RW: If you're a CIO and you want to run technology as a business, the key is to have transparency and strong influence over the standard cost categories so you can shift the mix to run the shop for innovation and growth. Ideally, that's how you move the business forward.

The Council provides the opportunities to share best practices. The framework provides the structured way. The tools provide the automated process so it's not a one-time demonstration of efficiency opportunities but an ongoing discipline of how IT is run. It's managing the entire enterprise on everything from core infrastructure, apps, Software-as-a-Service (SaaS), and cloud-based services to management over a portfolio of projects that companies will be taking on (innovation- and productivity-related) -- the full suite of areas where the CIO is involved.

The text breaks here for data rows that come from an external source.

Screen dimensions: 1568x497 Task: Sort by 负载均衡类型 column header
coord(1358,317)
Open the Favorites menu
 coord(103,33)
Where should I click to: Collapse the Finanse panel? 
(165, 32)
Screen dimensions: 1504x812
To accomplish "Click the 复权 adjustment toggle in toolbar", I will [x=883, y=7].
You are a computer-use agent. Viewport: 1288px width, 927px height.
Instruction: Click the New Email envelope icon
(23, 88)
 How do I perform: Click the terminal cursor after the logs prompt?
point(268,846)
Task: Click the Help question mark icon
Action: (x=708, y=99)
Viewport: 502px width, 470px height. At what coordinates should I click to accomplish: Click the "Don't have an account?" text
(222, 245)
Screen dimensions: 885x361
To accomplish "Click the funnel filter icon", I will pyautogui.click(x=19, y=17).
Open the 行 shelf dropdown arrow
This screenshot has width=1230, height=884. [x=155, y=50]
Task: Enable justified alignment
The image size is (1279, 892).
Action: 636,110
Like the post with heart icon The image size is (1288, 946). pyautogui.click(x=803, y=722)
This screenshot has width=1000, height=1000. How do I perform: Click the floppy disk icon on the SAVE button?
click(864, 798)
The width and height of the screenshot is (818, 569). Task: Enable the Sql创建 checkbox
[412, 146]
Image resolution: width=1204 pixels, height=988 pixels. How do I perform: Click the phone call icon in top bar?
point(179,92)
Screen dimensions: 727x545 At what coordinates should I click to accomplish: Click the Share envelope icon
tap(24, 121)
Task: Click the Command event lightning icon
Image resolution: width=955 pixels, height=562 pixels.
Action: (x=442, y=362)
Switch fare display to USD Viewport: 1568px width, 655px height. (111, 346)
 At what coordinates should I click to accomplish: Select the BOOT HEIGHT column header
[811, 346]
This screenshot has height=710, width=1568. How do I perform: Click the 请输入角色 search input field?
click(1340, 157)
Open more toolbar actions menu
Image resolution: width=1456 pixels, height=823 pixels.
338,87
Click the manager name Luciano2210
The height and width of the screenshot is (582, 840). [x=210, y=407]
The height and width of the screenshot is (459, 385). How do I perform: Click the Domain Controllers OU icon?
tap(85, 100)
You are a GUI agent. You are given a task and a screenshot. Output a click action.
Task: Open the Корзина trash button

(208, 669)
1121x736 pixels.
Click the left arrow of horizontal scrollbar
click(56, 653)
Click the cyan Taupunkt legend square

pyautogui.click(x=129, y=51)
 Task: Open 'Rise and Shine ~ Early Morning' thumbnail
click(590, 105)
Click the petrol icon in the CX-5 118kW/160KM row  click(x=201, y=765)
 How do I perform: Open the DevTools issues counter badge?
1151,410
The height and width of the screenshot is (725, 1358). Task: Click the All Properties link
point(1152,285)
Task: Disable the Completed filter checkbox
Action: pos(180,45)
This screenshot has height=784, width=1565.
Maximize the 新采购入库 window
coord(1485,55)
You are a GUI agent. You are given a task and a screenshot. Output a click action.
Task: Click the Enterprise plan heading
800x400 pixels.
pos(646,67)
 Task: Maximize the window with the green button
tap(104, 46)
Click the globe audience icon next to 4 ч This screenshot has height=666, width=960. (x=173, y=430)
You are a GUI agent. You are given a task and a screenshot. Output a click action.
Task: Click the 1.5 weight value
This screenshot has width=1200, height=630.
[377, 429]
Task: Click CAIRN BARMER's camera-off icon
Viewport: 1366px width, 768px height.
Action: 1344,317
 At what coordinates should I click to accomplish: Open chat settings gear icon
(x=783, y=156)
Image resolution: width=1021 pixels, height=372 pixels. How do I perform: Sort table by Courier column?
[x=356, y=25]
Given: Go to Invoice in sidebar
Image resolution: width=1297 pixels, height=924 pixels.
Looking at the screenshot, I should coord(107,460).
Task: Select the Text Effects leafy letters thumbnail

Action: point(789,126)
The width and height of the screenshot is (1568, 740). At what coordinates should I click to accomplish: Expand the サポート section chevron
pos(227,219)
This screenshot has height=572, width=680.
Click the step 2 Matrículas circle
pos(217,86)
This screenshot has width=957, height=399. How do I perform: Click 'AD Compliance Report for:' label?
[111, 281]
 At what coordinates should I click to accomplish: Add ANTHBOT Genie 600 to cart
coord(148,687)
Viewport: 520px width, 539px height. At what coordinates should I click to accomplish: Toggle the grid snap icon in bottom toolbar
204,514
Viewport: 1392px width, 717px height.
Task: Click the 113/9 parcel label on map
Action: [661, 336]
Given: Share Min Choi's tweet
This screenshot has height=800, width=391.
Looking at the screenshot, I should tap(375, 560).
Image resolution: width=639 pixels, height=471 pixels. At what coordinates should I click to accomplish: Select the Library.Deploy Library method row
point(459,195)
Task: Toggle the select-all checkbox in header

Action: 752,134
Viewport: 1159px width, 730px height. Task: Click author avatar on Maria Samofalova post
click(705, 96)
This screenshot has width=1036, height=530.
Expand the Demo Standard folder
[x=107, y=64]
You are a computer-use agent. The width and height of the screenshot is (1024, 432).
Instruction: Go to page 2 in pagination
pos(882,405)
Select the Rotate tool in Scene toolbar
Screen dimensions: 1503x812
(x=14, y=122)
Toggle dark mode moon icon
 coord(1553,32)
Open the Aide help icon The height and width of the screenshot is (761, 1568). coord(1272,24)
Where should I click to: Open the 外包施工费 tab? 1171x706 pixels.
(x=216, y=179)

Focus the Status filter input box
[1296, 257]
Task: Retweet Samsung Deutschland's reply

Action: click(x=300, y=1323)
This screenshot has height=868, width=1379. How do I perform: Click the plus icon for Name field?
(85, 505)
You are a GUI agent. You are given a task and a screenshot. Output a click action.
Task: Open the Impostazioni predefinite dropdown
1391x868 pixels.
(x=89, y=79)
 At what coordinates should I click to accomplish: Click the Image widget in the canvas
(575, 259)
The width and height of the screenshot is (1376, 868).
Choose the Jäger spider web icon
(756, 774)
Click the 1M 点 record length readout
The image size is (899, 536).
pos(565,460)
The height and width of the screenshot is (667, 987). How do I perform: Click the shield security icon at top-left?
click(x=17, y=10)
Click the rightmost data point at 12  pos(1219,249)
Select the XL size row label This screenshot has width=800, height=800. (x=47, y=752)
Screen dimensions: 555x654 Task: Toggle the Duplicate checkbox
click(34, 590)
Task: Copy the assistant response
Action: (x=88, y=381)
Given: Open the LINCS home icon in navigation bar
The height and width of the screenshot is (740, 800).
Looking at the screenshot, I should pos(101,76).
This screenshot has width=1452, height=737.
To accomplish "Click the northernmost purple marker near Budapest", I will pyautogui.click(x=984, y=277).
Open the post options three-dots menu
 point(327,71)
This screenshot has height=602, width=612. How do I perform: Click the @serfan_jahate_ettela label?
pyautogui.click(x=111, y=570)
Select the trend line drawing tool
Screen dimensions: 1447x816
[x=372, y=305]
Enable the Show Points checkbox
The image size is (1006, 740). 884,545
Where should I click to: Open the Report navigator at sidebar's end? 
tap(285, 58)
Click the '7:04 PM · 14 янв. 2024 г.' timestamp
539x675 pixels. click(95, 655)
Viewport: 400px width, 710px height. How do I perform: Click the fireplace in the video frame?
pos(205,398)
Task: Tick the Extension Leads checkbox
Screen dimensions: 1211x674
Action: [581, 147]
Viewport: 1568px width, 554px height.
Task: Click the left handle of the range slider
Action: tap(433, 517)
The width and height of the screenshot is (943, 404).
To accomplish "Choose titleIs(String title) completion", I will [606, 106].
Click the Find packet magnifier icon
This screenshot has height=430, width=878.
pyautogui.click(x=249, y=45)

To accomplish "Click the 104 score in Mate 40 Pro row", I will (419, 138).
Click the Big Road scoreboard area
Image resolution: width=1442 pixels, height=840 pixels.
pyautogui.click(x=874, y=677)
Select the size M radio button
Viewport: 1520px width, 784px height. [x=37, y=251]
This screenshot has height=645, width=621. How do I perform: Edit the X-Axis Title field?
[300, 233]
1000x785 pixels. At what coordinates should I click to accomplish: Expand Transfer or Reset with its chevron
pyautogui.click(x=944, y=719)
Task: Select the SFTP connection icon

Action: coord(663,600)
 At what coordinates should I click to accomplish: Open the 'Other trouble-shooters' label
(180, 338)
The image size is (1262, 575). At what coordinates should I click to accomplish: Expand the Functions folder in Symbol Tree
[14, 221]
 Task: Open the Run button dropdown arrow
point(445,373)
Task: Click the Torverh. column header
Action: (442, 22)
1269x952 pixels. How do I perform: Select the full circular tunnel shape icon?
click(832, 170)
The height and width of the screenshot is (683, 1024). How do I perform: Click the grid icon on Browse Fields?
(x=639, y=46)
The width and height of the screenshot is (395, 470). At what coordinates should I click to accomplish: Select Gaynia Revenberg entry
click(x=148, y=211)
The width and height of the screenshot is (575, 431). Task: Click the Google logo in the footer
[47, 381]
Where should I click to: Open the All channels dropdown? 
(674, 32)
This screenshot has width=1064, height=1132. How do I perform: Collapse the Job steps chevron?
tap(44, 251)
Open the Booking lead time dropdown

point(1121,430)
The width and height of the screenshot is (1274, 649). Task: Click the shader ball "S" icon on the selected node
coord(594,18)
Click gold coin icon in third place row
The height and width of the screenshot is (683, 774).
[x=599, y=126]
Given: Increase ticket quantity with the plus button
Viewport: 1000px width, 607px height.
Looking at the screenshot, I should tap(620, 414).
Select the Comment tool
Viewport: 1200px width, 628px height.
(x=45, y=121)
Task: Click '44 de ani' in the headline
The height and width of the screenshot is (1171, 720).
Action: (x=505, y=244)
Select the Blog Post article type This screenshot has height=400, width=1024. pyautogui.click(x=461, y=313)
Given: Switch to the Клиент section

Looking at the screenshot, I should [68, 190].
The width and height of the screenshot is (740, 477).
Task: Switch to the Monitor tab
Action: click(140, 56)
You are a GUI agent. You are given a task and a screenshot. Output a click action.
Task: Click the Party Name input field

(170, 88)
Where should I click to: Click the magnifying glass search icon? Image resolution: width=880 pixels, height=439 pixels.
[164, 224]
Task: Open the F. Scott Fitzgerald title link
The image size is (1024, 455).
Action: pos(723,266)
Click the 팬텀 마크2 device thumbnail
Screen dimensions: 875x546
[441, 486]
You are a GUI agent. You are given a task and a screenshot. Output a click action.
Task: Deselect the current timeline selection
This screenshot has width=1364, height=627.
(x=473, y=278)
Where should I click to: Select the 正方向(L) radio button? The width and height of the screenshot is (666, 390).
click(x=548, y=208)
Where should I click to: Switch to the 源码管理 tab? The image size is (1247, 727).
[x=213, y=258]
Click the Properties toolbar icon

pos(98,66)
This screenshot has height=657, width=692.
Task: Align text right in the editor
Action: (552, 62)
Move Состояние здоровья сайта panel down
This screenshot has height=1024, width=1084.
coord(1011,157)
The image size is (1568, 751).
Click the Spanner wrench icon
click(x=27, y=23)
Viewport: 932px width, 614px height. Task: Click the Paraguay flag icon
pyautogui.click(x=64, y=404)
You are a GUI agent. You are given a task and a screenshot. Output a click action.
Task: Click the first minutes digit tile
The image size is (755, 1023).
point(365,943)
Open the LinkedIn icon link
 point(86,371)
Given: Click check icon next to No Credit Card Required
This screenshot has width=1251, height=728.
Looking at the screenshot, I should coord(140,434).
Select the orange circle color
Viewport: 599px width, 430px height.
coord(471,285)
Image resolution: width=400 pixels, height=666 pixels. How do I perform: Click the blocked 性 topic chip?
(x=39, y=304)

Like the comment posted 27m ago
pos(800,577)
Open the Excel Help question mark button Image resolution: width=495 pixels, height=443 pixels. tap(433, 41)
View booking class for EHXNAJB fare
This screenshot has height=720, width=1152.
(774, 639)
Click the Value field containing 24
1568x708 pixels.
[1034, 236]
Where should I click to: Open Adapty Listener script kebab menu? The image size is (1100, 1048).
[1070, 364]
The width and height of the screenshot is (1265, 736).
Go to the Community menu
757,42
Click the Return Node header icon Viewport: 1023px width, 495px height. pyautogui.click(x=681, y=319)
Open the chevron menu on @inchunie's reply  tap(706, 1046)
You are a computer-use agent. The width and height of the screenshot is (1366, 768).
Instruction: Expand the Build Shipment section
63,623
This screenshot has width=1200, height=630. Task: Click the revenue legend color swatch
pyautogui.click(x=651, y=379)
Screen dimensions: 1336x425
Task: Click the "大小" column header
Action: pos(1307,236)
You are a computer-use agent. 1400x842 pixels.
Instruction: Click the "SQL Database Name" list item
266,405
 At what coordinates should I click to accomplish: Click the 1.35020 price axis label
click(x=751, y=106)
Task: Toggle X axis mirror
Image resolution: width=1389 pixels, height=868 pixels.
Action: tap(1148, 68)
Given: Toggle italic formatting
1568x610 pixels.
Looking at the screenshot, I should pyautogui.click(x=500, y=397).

What are the hurdles to implementing these benchmarks?

RW: The challenges for the implementing TBM benchmarks would be consistency and discipline related to a standard chart of accounts for IT. How do you define what that standard cost category looks like so you can compare your service across different parts of your business?

Another challenge is ensuring that you have the full grasp of all of those services. Within many IT organizations, there is hidden and decentralized forms of IT where business partners have provisioned SaaS without a CIO's approval or knowledge. So the CIO has to cast a wide net so that all tech services are captured in order to have have a logical comparison.

CP: The framework is really a construct about how you look at the journey. What needs to be overcome is relative to imperfect data. Many executives think, "My data isn't perfect. I don't know if I have access to it." There needs to be technology to pull data together. There needs to be the ability to integrate financial and operational data that meets the needs of activity- based modeling so you can show consumption to the business at a distinctive price point.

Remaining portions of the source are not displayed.